As I said earlier on this thread, if you want to pay the full value of a song up front in a lump sum, there are many songwriters who would no doubt like to hear from you.
Faulty reasoning. If a retailer sells CD's and makes it possible for people to hear before they buy, they are not breaking copyright law, because if the people hear the CD and then buy it, the artist gets a royalty from the sale of the CD. In a bar or restaurant, the music is played to enhance the atmosphere, making the place more appealing to patronize. The artist got a royalty off the sale of the CD, but copyright law states that public performance (playing the CD in a public area where many people can hear it) requires a fee to be collected to be distributed to artists under a formula that has been worked out and agreed to by the artists, the recording companies, and the publishers as a fair compromise to compensate the artsist and publishers for the use of their work in the course of doing business to increase sales and therefore profits.
I am a performing musician myself, and I know that the bars and other establishments I play in pay the ASCAP (and/or BMI) fee, usually in conjuction with the lease of the jukebox they have on premises, and that fee also covers bands playing cover tunes, such as the band I play in. It's just a fact of business.
Oh yeah, the ever-so-clean jukebox industry. Nope, no mob connections here, nosiree Bob! Clean as the Bulger brothers.
I have read that ASCAP royalties are divided based upon radio airplay. Is this not true, and they are in fact divided some other way?
If a particular composer's work is very popular at nightclubs but gets minimal radio airplay, how would this get taken into consideration when divvying up royalty checks?
I assume you're talking about album sales? How does that relate to a business using the song? The one has nothing to do with the other.

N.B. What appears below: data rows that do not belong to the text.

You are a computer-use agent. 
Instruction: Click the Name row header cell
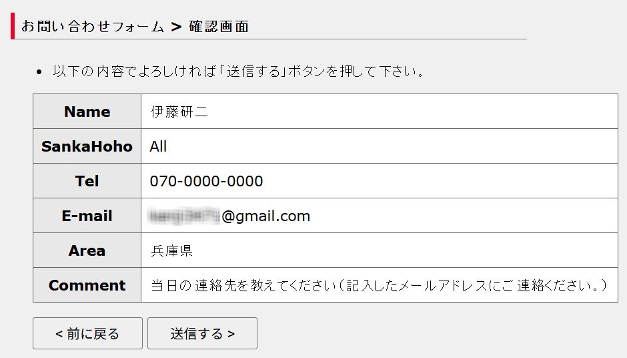[87, 112]
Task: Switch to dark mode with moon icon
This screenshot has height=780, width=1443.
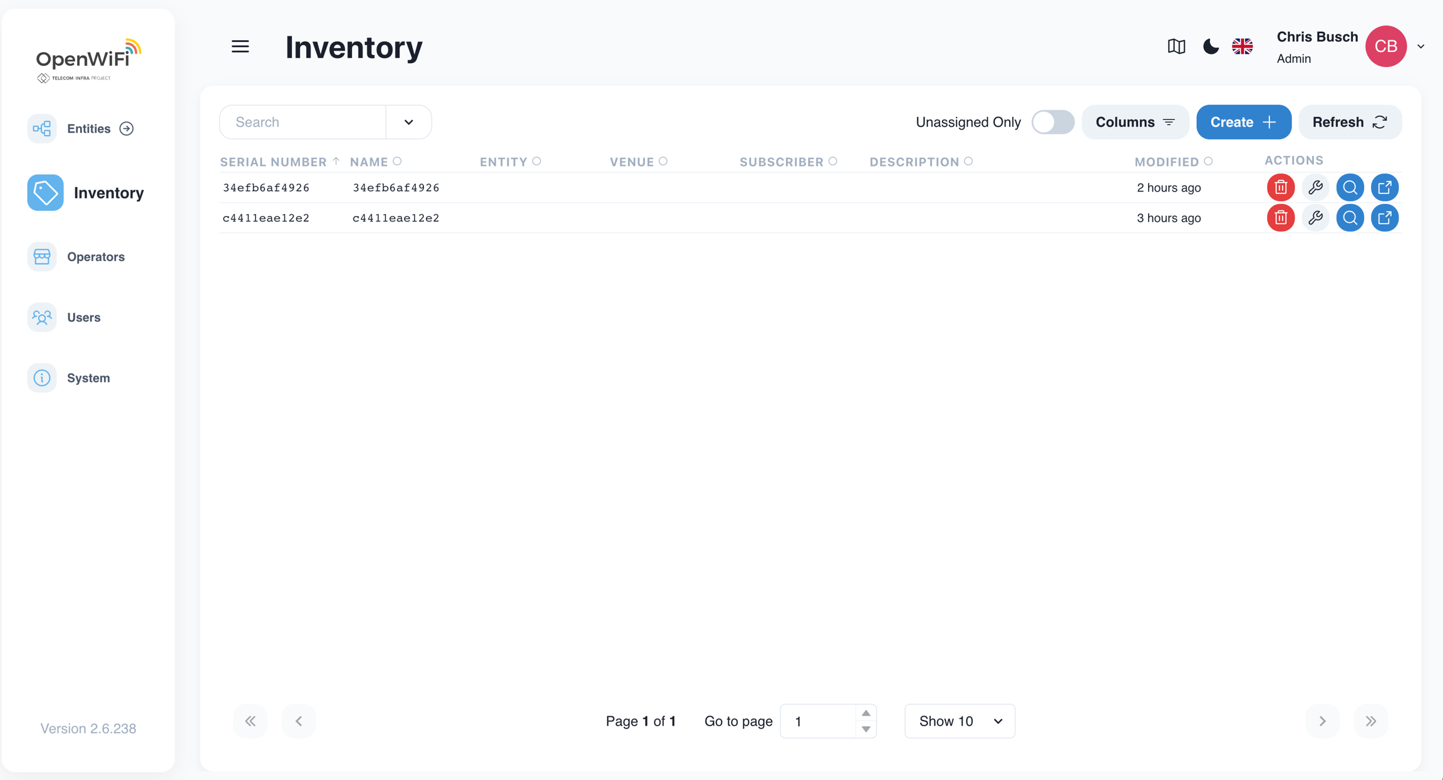Action: point(1210,46)
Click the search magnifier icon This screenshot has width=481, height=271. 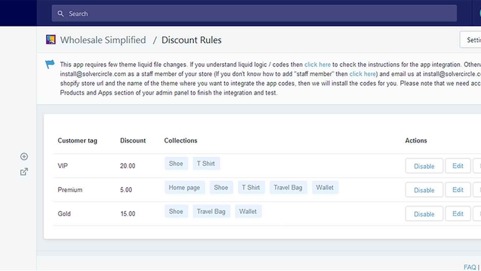click(x=61, y=14)
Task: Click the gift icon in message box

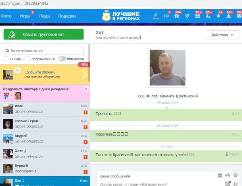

If I sell widgets and Bob buys 200,000 should John get 10,000 for free just because I've been paid enough by Bob?
Posting common keywords from Google is absurd. Surely you know that. You don't really want to go down that road, believe me. I tried that using your screenname. Here's what I got:
Eno + Communism = 817 results
Eno + murder = 10,700 results
Eno + Nambla = 32 results
Eno + heroin = 2740 results
Eno + genocide = 999 results
Really makes a convincing argument, doesn't it?
Read the original article on this thread again - a club being sued by ASCAP artists - and then ask yourself if there would be any point if ASCAP only paid based on radio airplay.
It's true their royalties are more weighted towards radio than BMI or SESAC, but if you're an artist that gets more club play than radio play, you'd probably decide to affiliate with one of the PROs that provide better coverage of the venues where your music will be used.
If you'll post an example of my "circular logic" I'll address it, otherwise, you've made a meritless assertion.